The Old Nat politicians - and they are to be found in all parties other than the Tories - are muddled and outdated. They are no longer sure whether it is history, geography or ethnicity that drives their claim for self- government. As a result, they still cannot answer the so-called "West Lothian Question" - why should Scottish and Welsh MPs at Westminster have the right to vote on English matters once they have their own parliaments?
Nor have they explained why devolution would leave their people better off. Professor Douglas McWilliams, in his research for the City of London Corporation, reckons the flow of money out of London to be about pounds 6bn each year. Scotland and Wales are major beneficiaries. Government sources say that both countries take more from the Exchequer than they give back. Does anyone imagine that the London government promised by both Labour and the Lib Dems would simply keep writing the cheques with a cheery flourish? Not on your nelly. And if they don't, will the right to levy 3p in the pound make up the resulting deficit? No way, Jose.

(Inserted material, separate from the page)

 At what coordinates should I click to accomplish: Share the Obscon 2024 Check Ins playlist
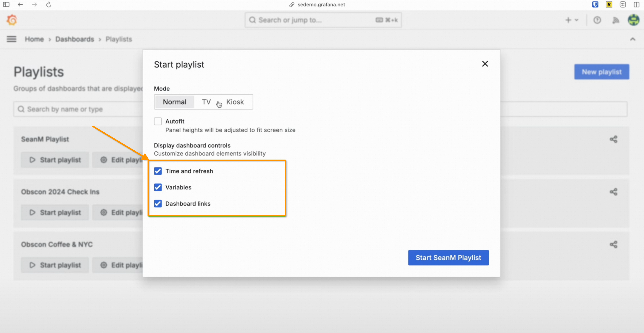(x=613, y=192)
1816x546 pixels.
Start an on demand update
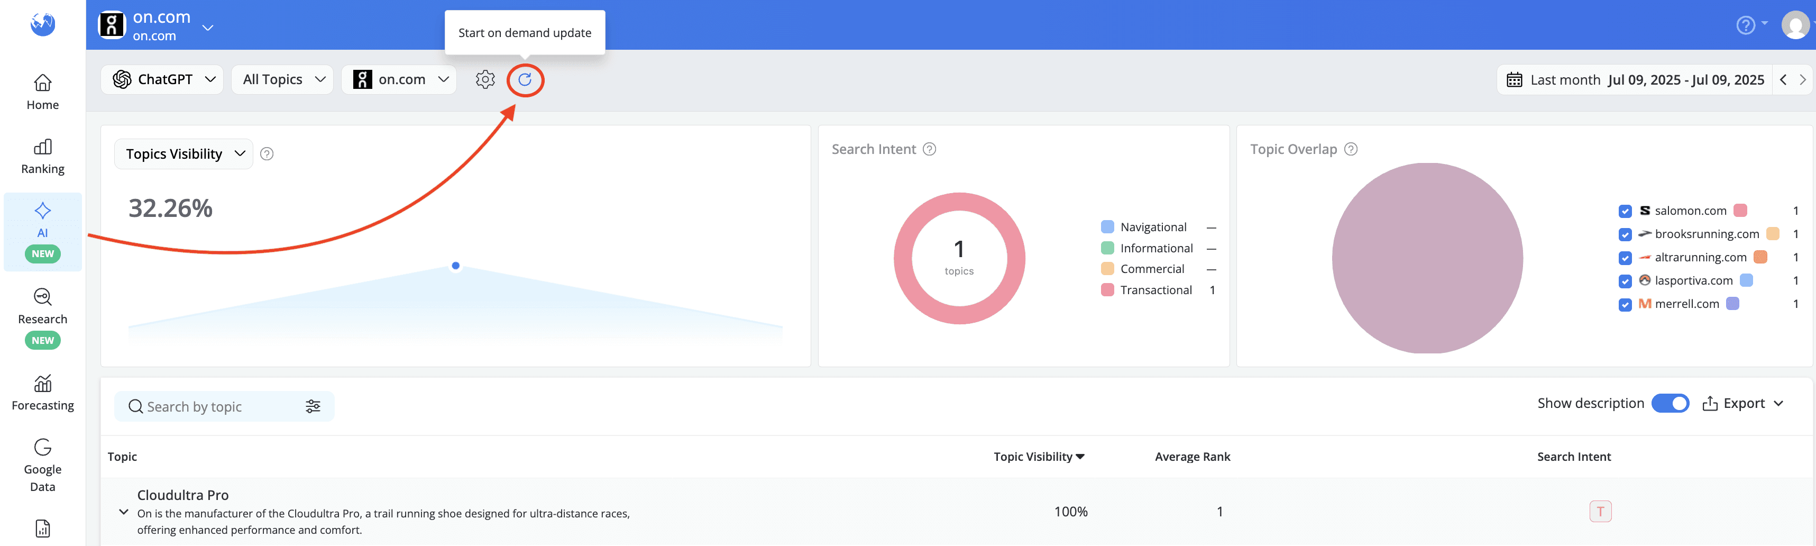click(524, 80)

There is a simple and compelling argument for administrative devolution. It is that government closer to the people is better, more effective government. But, the problem for the Old Nats is that the same set of arguments applies to virtually every other part of the UK. Physically, you can draw a line around the Black Country or Cumbria just as convincingly as around Wales or Scotland. Cardiff, as a centre of population, is nearer to London than Newcastle. Within Europe, Scotland looks much the same as the North-West of England, seen from Brussels.
But the Old Nats want to go to international conferences and pose as statesmen. So they fall back on the historic tradition. One wing of that tradition is institutional - the law and education particularly. We know that Scottish law is different. But that difference has been eroded over time, and the encroachment of EU competence will erode it faster. Eventually, the unique legal framework of Scotland will principally be a matter of archaic legal jargon. As far as education is concerned, it may only be a matter of time before England and Wales grasp that the Scots system is so superior that it is adopted wholesale across the UK.
The other wing of the historic tradition is what people now call "national identity". This constitutes the melange of cultural inheritance, speech, religion and just sheer tribalism, all traceable to an historic piece of land and water. The trouble for the Old Nats is that this justification for their ambitions is also on its way out.
To start with, Scotland and Wales are just as susceptible to globalisation as anywhere else. They have abandoned the kilt for Levis and their children turn up their noses at haggis when presented with a McDonald's. Second, they are divided: too many people in the northern half of Scotland dislike Edinburgh as heartily as they do London, and distrust it more. The same is true of north Wales and Cardiff. Third, Scottishness and Welshness are increasingly spread outside the traditional borders; if Labour wins, its three most dominant figures - Blair, Brown, Cook - will all be Scots. And, fourth, the Old Nats' conception of devolution offers no promise to those outside the borders of Scotland and Wales who feel themselves to be part of those nations. Do we get postal votes in the elections, or is this a property-based franchise, in which second-home owners have rights not available to people who can trace their ancestry back two centuries?
To make matters worse for Old Nats caught up in the romantic tradition, there are stronger claimants to an undiluted historic tradition in modern Britain. Two million dedicated British Muslims are entitled to ask why it is that they can expect, at best, one Muslim in the new Parliament, while a similar number of people who happen to live in Wales - but many of whom can't claim a Welsh heritage - can demand 30 members of Parliament, a government of their own and a pounds 3bn subsidy.
If the response is that the coincidence of population and geography is the key, the Old Nats are missing what is going on in the world. I know from my own experience that nationhood transcends geography - a lesson that Irish and Jewish nationalists have exploited brilliantly for most of this century; arguably, their greatest achievements have not been the establishment of Jewish or Irish states, but the creation of rich, vibrant and modern global tribes. Take also, for example, the success of East African Asians - built on the existence of a 150 million-strong diaspora that stretches across three continents, sharing common tastes, buying the same goods, watching the same films. In my own global tribe, it is no surprise to me that the top TV show among black South Africans (New York Undercover) is the same as that among African-Americans and probably among black Britons who can see it on satellite, yet the show is unknown to white audiences.
If the Tories lose, there will be devolution. But after the first flourish of ceremony, the real symbols of Scottishness and Welshness are as likely to be found on cable or satellite TV as they are in the talk shops of Cardiff or Edinburgh, doomed to be starved of cash by Whitehall, and destined to be overruled by Westminster and Brussels. The truth is that the modern nationalist doesn't need another stuffy debating chamber. A modem, a PC and a satellite dish will do nicely, thank you.